To be done – Find every line in the items below that contains the string "pixels", matching case exactly, and copy each of those lines.

Source material –
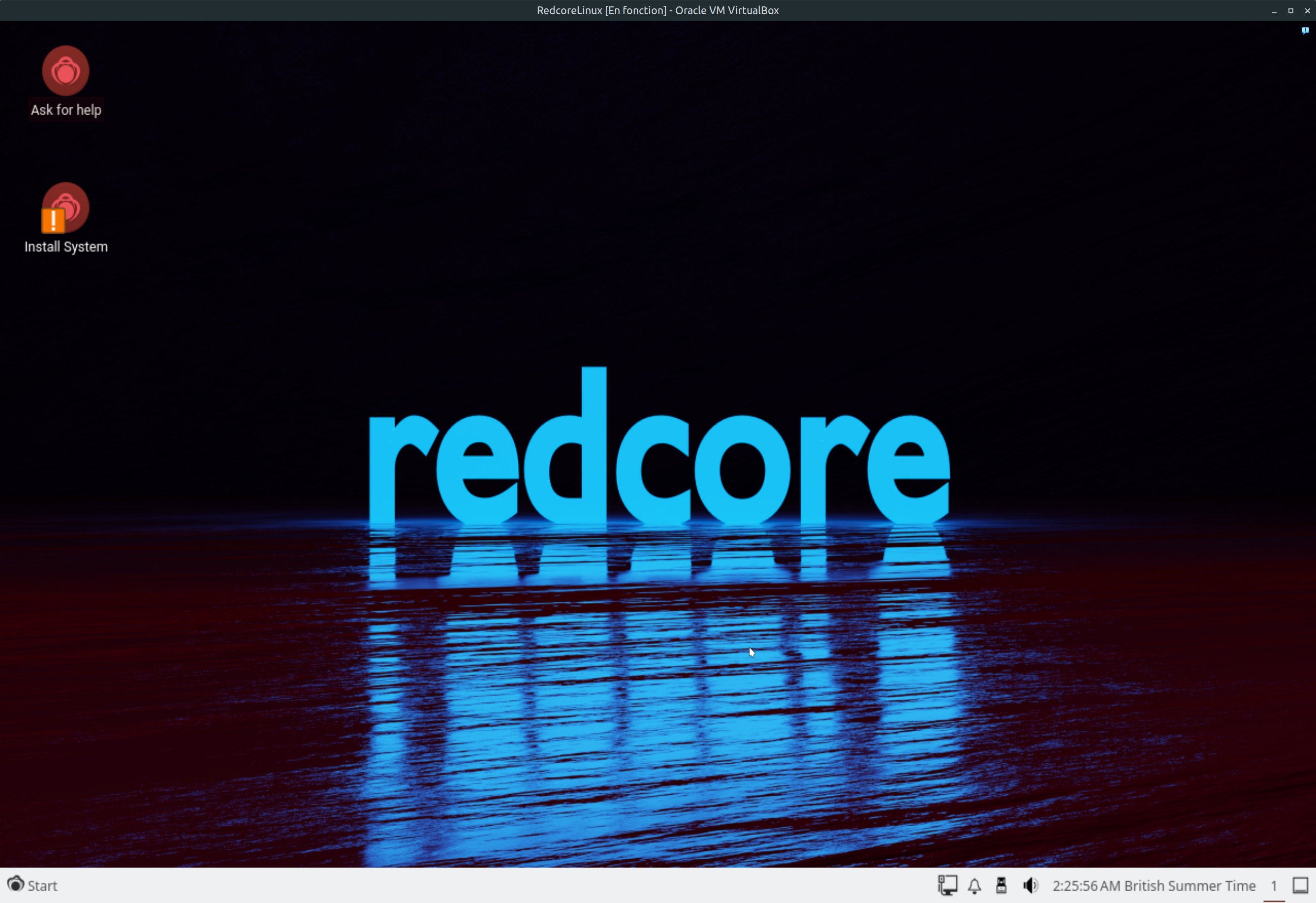
Task: Open the clock showing British Summer Time
Action: click(x=1154, y=885)
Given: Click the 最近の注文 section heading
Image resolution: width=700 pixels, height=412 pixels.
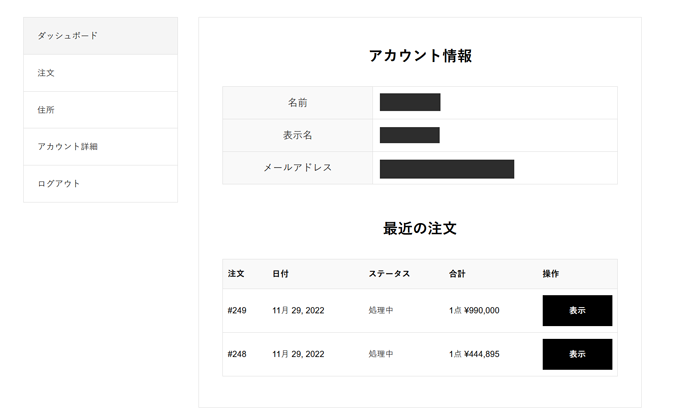Looking at the screenshot, I should (x=420, y=228).
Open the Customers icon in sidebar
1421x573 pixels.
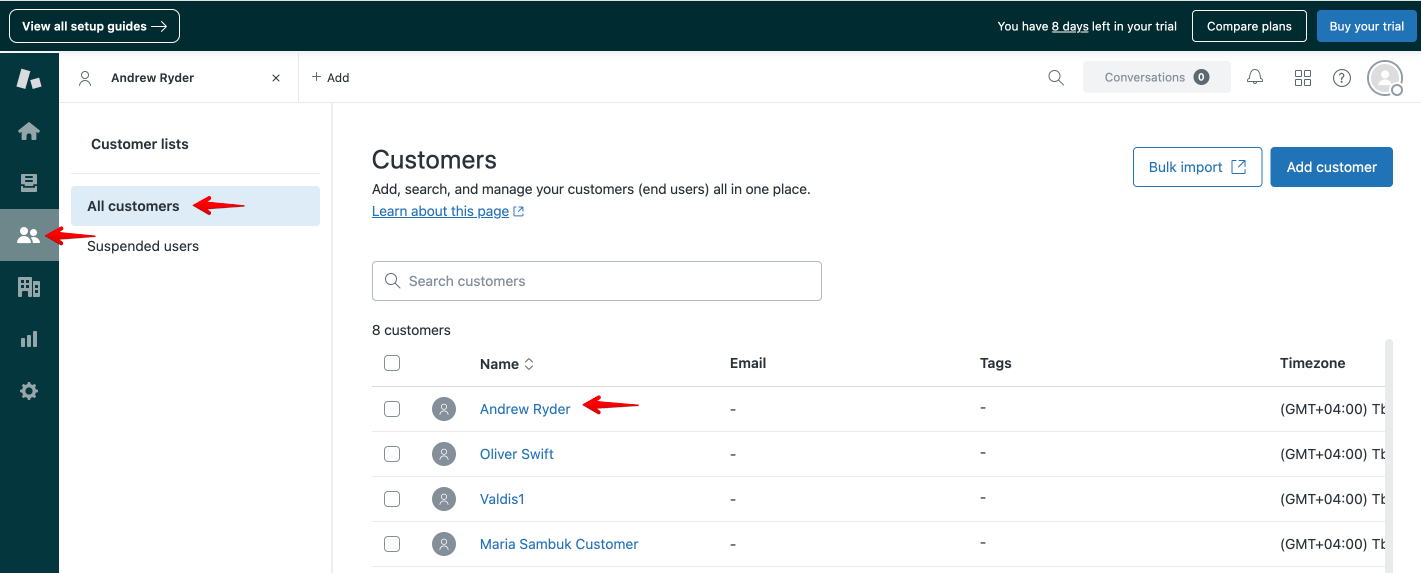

Correct response –
Image resolution: width=700 pixels, height=412 pixels.
1421x573 pixels.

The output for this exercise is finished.